Entries taken from a collection
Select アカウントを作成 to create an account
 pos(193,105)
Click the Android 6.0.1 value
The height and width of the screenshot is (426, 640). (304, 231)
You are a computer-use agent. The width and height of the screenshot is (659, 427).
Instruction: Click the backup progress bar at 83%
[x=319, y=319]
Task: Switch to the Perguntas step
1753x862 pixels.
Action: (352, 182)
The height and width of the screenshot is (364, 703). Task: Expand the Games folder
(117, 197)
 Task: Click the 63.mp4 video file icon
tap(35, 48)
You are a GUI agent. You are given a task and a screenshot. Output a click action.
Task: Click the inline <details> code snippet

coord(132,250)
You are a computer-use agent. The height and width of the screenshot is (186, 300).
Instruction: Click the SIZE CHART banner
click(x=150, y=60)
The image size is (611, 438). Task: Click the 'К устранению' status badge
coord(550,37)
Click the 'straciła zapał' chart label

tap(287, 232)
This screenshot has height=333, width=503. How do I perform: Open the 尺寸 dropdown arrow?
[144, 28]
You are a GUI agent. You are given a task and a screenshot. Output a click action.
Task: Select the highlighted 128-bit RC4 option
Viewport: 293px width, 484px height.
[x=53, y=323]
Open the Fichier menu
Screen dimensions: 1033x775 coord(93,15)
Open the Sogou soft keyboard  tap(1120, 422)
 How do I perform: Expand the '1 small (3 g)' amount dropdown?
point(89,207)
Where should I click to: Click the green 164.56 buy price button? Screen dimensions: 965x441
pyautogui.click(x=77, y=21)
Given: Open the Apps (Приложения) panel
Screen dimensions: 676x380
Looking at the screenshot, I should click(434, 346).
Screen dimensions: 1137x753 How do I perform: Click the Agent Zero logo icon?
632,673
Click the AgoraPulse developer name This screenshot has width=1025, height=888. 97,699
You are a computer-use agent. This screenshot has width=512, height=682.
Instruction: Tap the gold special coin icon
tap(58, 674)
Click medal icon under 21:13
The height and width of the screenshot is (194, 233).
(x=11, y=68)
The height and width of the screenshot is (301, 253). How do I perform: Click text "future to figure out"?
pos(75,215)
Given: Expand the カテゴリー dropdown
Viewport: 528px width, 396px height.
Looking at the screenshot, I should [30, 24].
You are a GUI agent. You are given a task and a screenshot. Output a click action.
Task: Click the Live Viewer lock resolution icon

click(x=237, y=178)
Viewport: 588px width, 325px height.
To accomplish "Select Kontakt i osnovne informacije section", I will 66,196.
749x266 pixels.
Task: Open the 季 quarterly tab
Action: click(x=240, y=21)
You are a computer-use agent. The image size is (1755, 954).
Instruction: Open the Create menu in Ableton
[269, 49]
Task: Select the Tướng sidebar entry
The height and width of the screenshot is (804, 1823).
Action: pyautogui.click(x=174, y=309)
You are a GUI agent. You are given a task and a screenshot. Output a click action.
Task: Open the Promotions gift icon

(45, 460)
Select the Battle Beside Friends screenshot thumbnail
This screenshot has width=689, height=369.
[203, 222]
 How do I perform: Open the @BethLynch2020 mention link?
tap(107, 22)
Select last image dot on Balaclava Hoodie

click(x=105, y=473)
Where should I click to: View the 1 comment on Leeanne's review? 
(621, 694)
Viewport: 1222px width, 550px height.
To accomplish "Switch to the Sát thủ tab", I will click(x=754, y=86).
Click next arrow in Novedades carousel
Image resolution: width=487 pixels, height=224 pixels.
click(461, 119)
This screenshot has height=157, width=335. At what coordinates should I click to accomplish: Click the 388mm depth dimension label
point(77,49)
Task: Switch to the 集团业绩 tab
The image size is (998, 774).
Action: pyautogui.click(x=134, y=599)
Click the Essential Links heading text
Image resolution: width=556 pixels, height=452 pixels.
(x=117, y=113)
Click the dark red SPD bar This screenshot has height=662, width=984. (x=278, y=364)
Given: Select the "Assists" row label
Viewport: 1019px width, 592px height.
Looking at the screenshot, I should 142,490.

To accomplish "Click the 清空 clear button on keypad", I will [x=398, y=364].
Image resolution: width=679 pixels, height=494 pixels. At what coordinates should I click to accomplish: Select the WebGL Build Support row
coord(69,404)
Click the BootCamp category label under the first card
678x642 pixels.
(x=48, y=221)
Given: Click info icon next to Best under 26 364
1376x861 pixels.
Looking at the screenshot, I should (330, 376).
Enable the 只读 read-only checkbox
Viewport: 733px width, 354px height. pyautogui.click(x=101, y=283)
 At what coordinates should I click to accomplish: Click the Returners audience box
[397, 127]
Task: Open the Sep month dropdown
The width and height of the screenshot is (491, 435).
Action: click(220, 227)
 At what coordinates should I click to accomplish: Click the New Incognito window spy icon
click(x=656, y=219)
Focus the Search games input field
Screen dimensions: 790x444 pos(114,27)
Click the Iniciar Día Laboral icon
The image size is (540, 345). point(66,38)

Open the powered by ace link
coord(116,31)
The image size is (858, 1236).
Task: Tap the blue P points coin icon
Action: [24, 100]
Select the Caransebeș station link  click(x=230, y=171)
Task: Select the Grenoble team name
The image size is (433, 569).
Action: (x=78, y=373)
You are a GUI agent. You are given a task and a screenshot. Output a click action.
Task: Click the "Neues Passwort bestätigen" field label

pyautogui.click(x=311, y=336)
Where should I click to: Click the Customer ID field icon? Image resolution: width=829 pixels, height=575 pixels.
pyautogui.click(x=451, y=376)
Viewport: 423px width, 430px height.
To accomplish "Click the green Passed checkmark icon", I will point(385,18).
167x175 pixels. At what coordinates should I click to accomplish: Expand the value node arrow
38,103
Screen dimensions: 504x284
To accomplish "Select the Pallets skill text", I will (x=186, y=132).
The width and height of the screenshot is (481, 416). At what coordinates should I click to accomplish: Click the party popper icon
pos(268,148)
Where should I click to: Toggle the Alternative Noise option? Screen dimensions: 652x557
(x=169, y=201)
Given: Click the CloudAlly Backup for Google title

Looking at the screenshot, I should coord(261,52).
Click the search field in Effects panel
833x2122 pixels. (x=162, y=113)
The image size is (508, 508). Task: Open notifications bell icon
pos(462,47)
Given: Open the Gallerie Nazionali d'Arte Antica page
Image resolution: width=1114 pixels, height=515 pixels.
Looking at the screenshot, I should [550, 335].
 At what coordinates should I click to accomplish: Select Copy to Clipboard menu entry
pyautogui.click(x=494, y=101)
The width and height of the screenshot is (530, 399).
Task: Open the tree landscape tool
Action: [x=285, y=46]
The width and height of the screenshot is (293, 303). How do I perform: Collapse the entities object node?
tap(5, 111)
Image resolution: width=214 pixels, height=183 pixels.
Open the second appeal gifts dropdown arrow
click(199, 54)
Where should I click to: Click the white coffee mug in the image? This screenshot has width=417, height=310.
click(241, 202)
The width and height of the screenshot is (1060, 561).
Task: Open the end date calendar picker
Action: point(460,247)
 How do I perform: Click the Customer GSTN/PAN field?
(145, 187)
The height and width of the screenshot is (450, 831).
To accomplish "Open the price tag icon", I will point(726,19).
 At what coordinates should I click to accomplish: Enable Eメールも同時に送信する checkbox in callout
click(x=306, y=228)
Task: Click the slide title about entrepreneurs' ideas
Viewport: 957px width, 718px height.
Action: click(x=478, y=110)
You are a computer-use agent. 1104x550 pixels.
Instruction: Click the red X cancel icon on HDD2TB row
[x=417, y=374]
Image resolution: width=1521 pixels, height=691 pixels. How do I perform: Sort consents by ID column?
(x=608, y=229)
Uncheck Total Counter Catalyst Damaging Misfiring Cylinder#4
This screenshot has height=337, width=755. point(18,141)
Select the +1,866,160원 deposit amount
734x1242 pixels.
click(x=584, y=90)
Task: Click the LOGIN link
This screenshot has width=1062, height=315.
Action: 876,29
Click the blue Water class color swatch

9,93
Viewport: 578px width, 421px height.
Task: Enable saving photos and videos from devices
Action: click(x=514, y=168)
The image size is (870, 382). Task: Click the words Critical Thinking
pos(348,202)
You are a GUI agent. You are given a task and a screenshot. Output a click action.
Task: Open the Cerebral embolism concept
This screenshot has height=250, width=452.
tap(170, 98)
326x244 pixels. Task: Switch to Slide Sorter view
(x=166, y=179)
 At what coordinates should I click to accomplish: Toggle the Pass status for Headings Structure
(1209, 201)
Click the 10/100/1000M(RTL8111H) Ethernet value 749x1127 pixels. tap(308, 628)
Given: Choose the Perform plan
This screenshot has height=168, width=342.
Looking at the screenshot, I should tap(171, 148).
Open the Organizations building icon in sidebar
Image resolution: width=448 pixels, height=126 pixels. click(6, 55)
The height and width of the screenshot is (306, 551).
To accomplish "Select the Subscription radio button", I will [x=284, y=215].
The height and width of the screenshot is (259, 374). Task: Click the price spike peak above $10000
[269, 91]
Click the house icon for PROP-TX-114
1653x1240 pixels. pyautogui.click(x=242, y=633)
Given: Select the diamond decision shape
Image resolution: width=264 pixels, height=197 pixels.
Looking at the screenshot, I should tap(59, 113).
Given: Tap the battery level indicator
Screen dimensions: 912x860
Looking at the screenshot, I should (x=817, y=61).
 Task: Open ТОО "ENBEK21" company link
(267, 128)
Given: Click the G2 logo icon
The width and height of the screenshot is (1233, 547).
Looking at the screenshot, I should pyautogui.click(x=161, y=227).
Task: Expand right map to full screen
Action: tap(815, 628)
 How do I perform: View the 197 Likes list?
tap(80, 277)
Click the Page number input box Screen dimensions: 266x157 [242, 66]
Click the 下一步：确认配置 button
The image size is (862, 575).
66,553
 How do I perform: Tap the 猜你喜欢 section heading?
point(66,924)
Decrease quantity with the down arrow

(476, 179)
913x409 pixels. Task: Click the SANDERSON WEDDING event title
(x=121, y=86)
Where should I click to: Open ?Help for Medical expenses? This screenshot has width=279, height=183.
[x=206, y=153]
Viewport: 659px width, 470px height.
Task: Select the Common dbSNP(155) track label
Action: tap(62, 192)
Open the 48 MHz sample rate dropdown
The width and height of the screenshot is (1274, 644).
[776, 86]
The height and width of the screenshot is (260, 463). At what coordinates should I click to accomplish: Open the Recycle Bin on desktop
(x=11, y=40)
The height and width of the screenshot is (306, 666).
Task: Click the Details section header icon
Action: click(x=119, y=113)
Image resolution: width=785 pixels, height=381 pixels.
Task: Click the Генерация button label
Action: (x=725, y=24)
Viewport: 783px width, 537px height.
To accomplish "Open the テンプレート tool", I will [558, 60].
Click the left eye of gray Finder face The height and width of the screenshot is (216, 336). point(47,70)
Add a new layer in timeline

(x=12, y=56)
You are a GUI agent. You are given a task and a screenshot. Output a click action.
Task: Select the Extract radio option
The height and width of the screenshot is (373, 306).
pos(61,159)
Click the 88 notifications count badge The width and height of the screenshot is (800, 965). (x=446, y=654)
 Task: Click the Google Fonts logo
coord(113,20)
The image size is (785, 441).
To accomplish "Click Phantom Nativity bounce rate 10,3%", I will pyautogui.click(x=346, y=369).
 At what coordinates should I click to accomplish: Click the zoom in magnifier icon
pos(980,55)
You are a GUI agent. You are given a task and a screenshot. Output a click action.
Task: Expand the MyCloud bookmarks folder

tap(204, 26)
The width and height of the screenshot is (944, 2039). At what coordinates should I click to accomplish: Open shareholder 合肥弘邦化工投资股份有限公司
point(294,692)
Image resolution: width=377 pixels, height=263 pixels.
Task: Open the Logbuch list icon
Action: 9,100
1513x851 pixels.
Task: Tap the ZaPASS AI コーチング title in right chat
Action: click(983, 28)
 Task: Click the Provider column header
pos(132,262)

**WORK INSTRUCTIONS**
Copy out all lines from the records where the word "radio" appears.

**RESULT OF THIS TASK**
To accomplish "Select the Subscription radio button", I will [x=284, y=215].
Task: Select the Extract radio option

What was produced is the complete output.